Leaders of the Caribbean Community (CARICOM) have largely accepted the U.S. decision to deport nationals from the region who are residing illegally in the United States. However, they are also working to formulate a collective response to the Donald Trump administration’s global reduction in foreign aid.
While acknowledging the enforcement of U.S. immigration policies, CARICOM members are expressing concerns over the broader implications of reduced aid. The leaders are now focused on developing diplomatic strategies to address the cutbacks in U.S. assistance, which have had significant impacts on the Caribbean and other regions.
“St Lucia’s position is, we have citizens in the US who are there illegally? St Lucia will cooperate with the US as far as that is concerned. But you need to be respected,” Prime Minister Phillip J Pierre told the Caribbean Media Corporation (CMC).
“You need to be treated as a state that obeys the laws and the regulations of every country. We will not encourage anyone to disobey the laws in United States, nor should anyone be encouraged,” Pierre said.
His Antigua and Barbuda counterpart, Gaston Browne, said deporting nationals from the United States “is nothing new.
“I’m told, actually, under the Obama administration that more Caribbean nationals had been deported than what is actually on the list that we’ve seen recently under the Trump administration.
“I think we have an obligation to accept our citizens who are deported at the end of the day. We cannot make them stateless,” Browne said, adding that “at this point, based on the quantities that I’ve seen, I don’t think it is extraordinary.
“We just have to make sure that there’s collaboration at the regional level to ensure that those involved in criminal activities that they do not get the opportunity to travel freely within this the CARICOM space and to create problems for us”.
St Kitts-Nevis Foreign Affairs Minister, Dr Denzil Douglas, said the Caribbean, like the rest of the world is “waiting to see the unfolding of the new administration in the United States.

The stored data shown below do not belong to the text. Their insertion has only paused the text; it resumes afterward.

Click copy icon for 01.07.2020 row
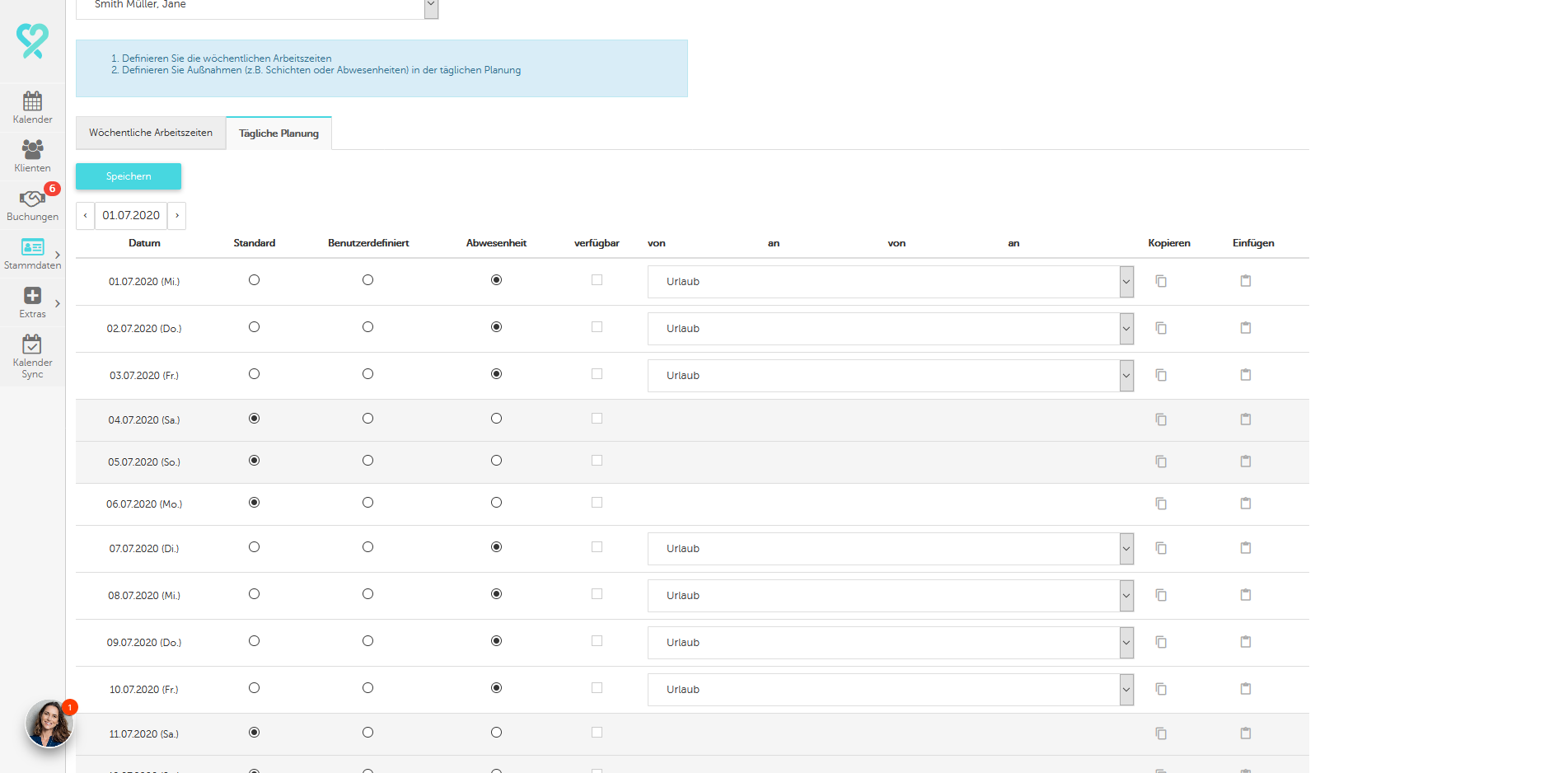pyautogui.click(x=1161, y=282)
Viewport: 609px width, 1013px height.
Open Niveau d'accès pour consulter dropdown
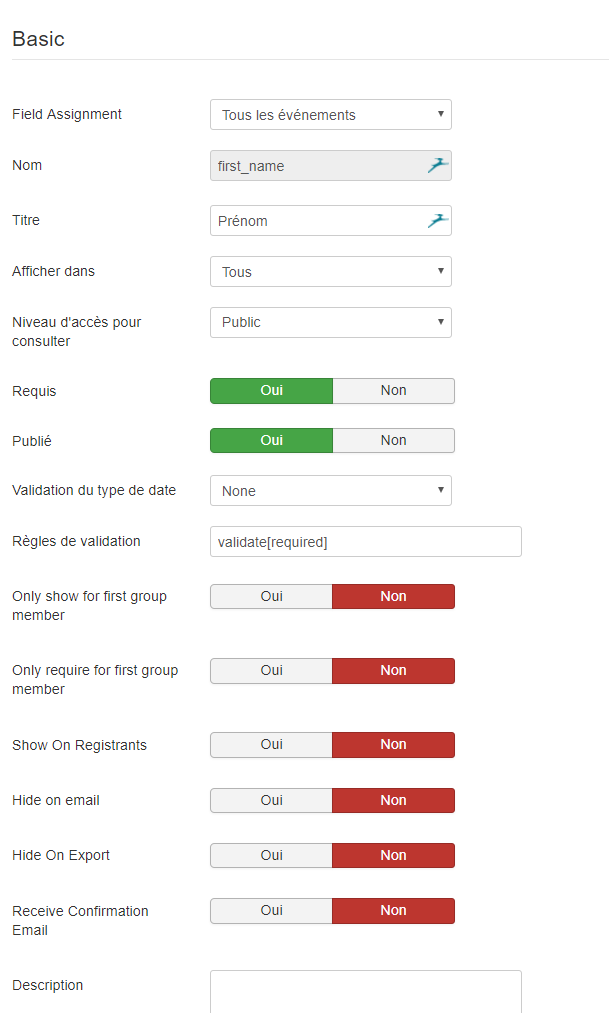331,322
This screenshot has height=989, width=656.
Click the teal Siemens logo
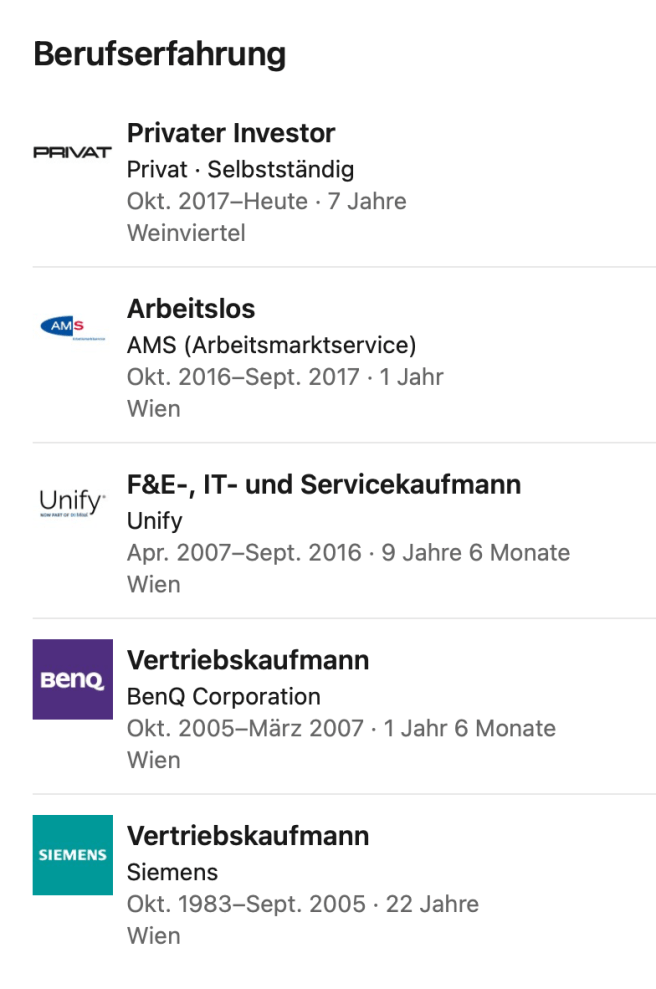coord(72,855)
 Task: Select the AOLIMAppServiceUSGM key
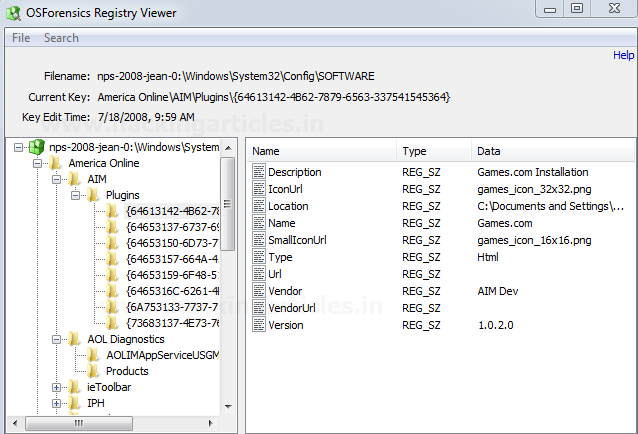162,355
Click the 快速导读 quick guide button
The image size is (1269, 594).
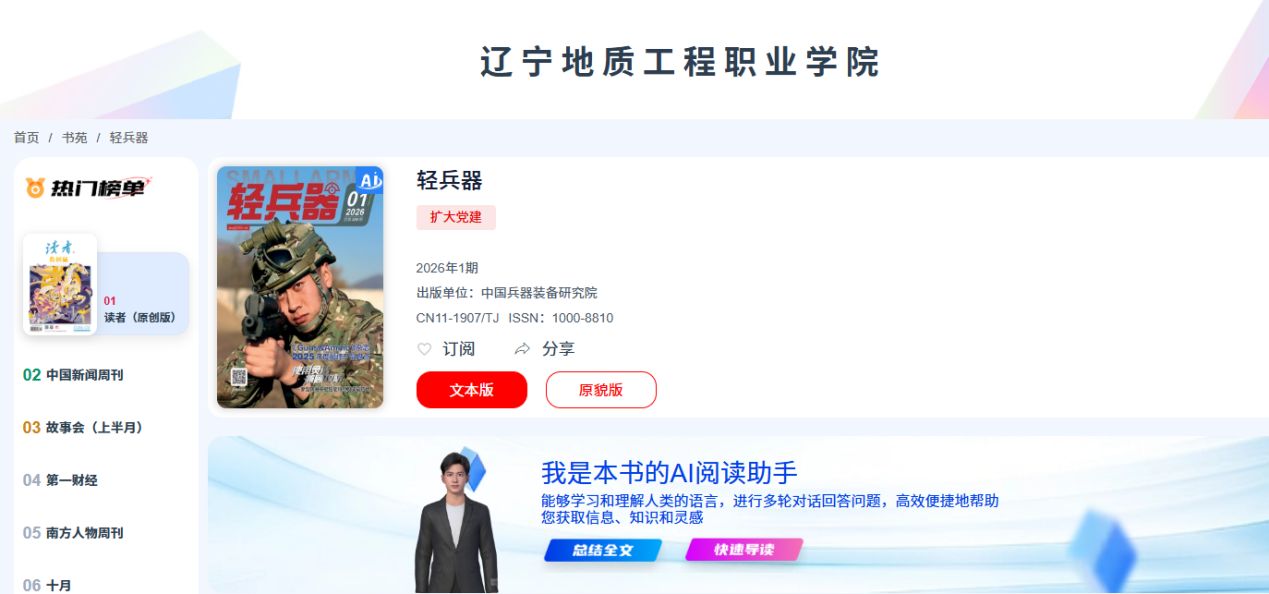coord(744,550)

“Of course, there are some immediate areas that we have to look at,” he said, making reference to the immigration issues and the “mass movement of people out of the United States back to the Caribbean region.
“We’re asking for the public protocols to be established and pursued, as we would have done in the past, where names of perspective immigrants would be sent to us or the police,” he said, noting that the names could also be submitted to ”our missions in Washington and processed and then the appropriate action taken.
“And we believe we can achieve this, because this is something that we’ve worked on in the past. I believe that once we can dialogue on issues like this, then of course, it would be better for all of us,” he said, acknowledging that while the Caribbean has not really dialogued with somebody like Trump “we’ve dialogue with persons who have held the office before and persons who have been secretary of state”.
Douglas said that one of the immediate things that he believes is needed to be done “is for us as Caribbean leaders, Caribbean governments, to seek an early opportunity to speak with the administration at the highest level”.
On the issue of the Trump administration implementing policies, including a significant reduction in foreign assistance, Browne said that in the case of his country “we do not get any significant support in terms of grant aid or even concession funding from the US”.
But he said that the situation may be different for other Caribbean countries “and we’re hoping that ultimately, you know, when the dust settles, that these institutions will be reestablished, or if they reorganize in some other way, but that will continue deliver benefits to the Caribbean people.
“So we’re watching this space to see how it develops,” he added.